**PAGE TEXT**
For additional information regarding trailer codes, see The Virginia Manufactured Home Lot Rental Act (§ 55-248.41 of the Code of Virginia) .
TO THE TENANT
On the day of the scheduled eviction, all property will be placed at the nearest public right-of-way or the locks changed. Should the tenant leave any pets, they may be recovered through the city's Animal Control division on Leroy Drive in Virginia Beach or by phone at 757-427-4158. However, Animal Control will not take any fish and they will be placed to the curb as well. The tenant will be notified by a notice posted on the door of any items confiscated by the Sheriff’s Office. The tenant may recover those items from the Civil Process Division between the hours of 7 a.m. and 5 p.m. Monday through Friday. Identification will be required before release and only the tenant listed on the Writ can pick up the property.
If the tenant cannot be present when the eviction takes place, the tenant may want to have someone they trust there to protect their property. The Sheriff can only ensure the safety of the tenant's property while he/she is there. Once the Sheriff leaves, he is no longer responsible. In the event there are children home at the time of the eviction without an adult, the Department of Social Services will be called if arrangements cannot be made by the tenant for shelter of the children.
For tenants who are in need of emergency services, such as shelter or financial assistance, they may call the Adult Protective Services division of the Department of Social Services at 757-437-3463 or 757-437-3200. Information on the Housing Resource Center can be obtained by calling 757-385-5167 or at vbgov.com.

**GIVEN TASK 1**
Output the listing verbatim, everything from its first line down to the line containing "Looking at the screenshot, I should (1154, 68).", with both of those lines included.

**ITEMS**
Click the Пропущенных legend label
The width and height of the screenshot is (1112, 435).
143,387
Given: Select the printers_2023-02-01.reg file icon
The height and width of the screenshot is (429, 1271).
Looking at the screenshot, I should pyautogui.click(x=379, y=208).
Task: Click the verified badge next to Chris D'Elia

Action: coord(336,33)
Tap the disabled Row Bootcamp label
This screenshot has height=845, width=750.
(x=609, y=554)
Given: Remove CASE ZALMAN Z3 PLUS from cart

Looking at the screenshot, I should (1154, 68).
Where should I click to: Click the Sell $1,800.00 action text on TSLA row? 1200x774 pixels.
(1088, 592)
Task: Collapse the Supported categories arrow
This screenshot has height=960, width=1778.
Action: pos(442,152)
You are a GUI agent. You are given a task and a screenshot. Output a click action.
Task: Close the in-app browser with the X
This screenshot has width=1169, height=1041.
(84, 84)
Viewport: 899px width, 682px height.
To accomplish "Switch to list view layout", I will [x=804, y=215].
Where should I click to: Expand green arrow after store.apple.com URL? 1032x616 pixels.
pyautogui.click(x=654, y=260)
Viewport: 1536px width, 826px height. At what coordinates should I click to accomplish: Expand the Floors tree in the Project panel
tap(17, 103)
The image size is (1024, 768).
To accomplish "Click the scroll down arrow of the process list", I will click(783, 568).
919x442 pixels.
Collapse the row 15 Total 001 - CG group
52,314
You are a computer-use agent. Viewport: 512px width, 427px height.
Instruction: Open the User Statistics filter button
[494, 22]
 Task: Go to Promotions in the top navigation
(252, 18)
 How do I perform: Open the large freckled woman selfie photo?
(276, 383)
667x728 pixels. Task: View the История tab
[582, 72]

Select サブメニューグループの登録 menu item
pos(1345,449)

**GIVEN TASK 2**
Return everything in the tenant eviction information from "If the tenant" down to "of the children.", copied verbatim.

**FULL SOLUTION 1**
Click the Пропущенных legend label
The width and height of the screenshot is (1112, 435).
143,387
Given: Select the printers_2023-02-01.reg file icon
The height and width of the screenshot is (429, 1271).
Looking at the screenshot, I should pyautogui.click(x=379, y=208).
Task: Click the verified badge next to Chris D'Elia

Action: coord(336,33)
Tap the disabled Row Bootcamp label
This screenshot has height=845, width=750.
(x=609, y=554)
Given: Remove CASE ZALMAN Z3 PLUS from cart

Looking at the screenshot, I should (1154, 68).

**FULL SOLUTION 2**
If the tenant cannot be present when the eviction takes place, the tenant may want to have someone they trust there to protect their property. The Sheriff can only ensure the safety of the tenant's property while he/she is there. Once the Sheriff leaves, he is no longer responsible. In the event there are children home at the time of the eviction without an adult, the Department of Social Services will be called if arrangements cannot be made by the tenant for shelter of the children.